Chapter 1 #3
Something that my wolf absolutely hated. She wanted to fight back. But I wanted to survive, and if that meant curling up and covering my head from well-aimed kicks, you better believe that was exactly what I’d do.
While I had never been held up in the pack, I’d been protected. I’d been sheltered from outside forces. I had been told only the pack could keep me safe.
Maybe that’s why something about this situation rang so odd. The one-eighty left me feeling unstable.
It was like a spell had overtaken Gerald and Theresa the minute they received the letter.
Even Alpha seemed unusually excited. I could admit that while the opportunity was a big deal, it had hurt how pleased they seemed to be to get rid of me.
Normally, it would have made sense to assume they were excited for me, but I hadn’t been part of the conversation.
In fact, no one seemed to care how I felt about it.
There had been no talk about refusing the all-inclusive scholarship, and by this morning, I’d been packed up and placed on a bus that would drop me off across the street from the train station.
Alpha had brought me. Theresa and Gerald hadn’t even bothered to come say goodbye. So this entire thing felt… orchestrated. Planned? Forced? None of this was normal for how my ‘family’ worked, and now that I was finally away from all of them, that reality and fear was invading my chest.
Sometimes the evil you know is better than the one you don’t, right?

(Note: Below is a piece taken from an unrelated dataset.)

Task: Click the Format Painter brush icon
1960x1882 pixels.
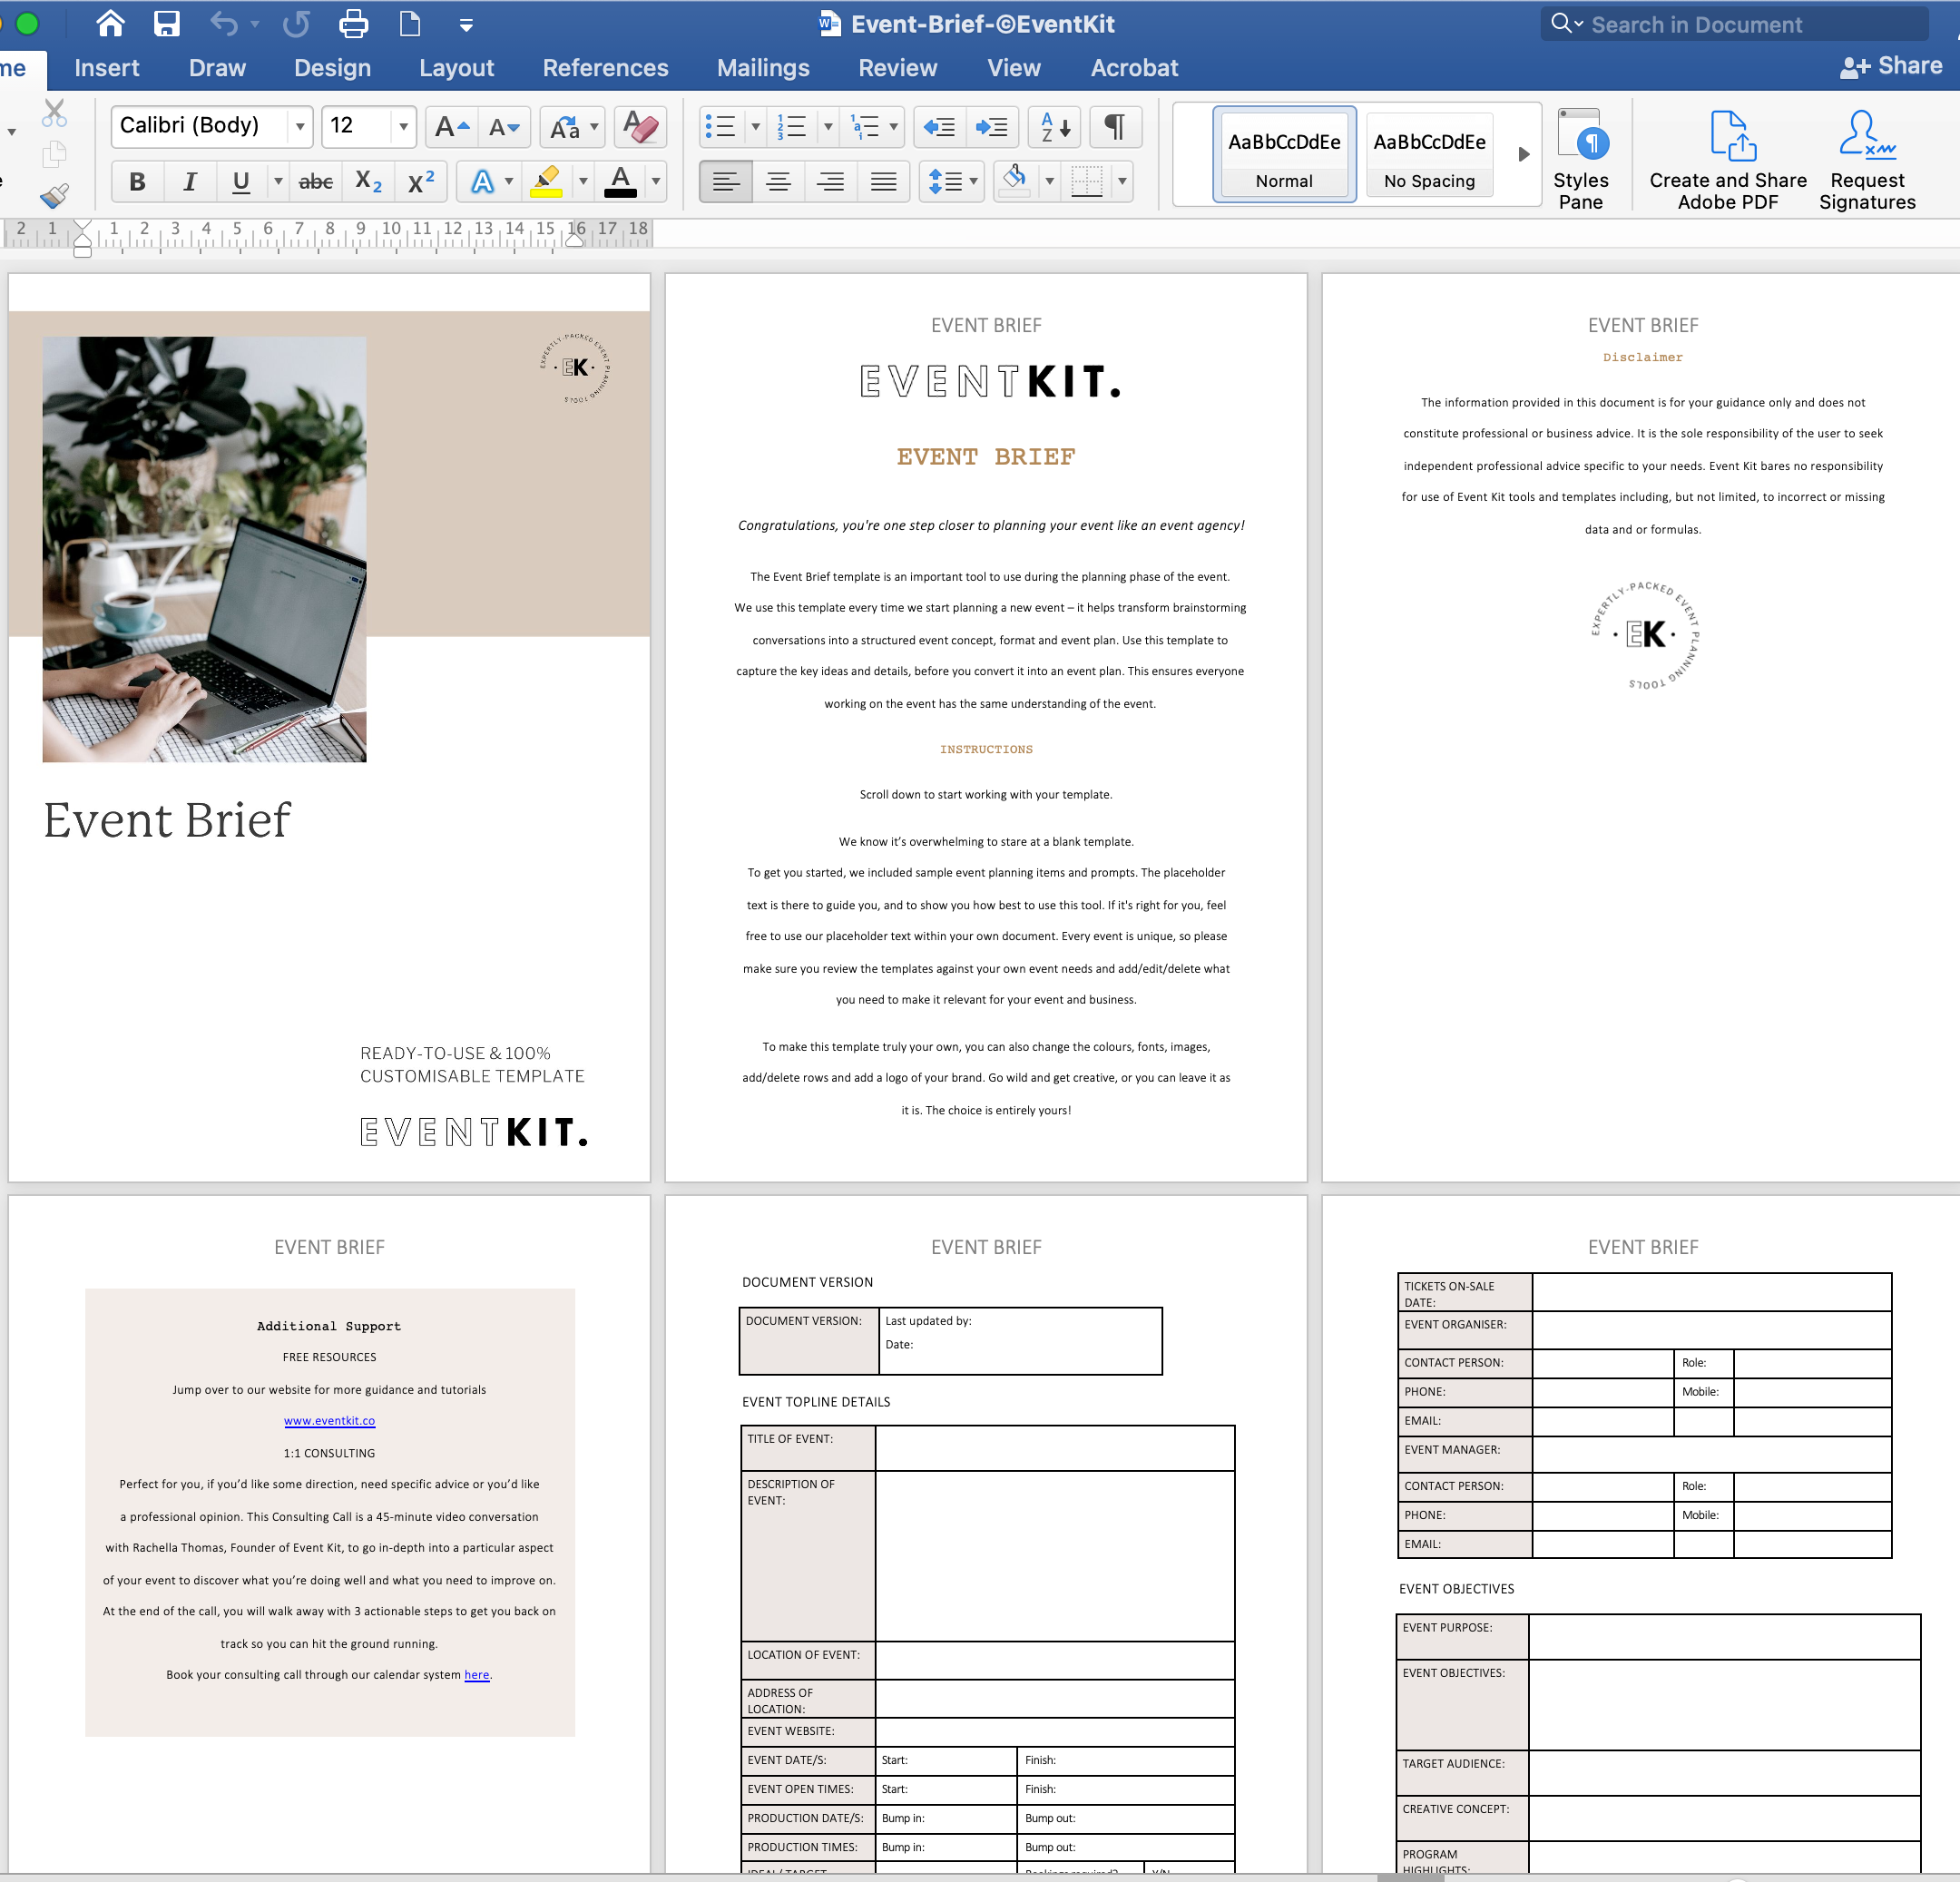Action: click(x=54, y=195)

Yet here I was, possibly walking into something far worse than before.
What if there had been a mistake and that letter wasn’t meant for me?
My eyes flickered to the letter in my backpack, knowing that it read Effie Harlow. No, it had clearly been meant for me.
I looked down at the small cellular device I had tucked into my bag.
I had never owned one in my life, so when Alpha handed it to me, I wasn’t sure if the expectation was that I would call them or if it was just ‘normal’ to have one.
I honestly didn’t know what to do with it.
I didn’t know how it was being paid for, either, and I hoped that it didn’t have a monthly bill, because when I say I had nothing, I meant… nothing.
I didn’t even have their phone number. I had maybe forty dollars to my name and my bag of possessions.
Most of which consisted of hand-me-downs and thrift clothes, as well as small trinkets I’d collected over the years.
I had been forced to leave anything that the pack could use, which had left me with startling few things in this world.
A feeling that was a lot like depression worked its way up my throat at the notion of having so little to tie myself to this plane of existence.
Why couldn’t I have a home? Why couldn’t I have some personal items I loved? A family? Why couldn’t I be around people that wanted me? Tears started to fill my eyes, but I blinked them away, knowing that crying would do me no good right now.
Especially since I had such a long day ahead of me.
I knew I wasn’t going to fit in here at Silver Falls University.
I hadn’t even had a chance to use the pack computer to look up the school, but their expensive-looking brochure had shown attractive students in designer clothes lounging in front of a stunning lakefront, and all of it had my gut twisting.
I was going to stick out, and in a bad way.
I didn’t know a single family, let alone a hundred, that could actually afford a seventy-thousand-dollar a year tuition bill.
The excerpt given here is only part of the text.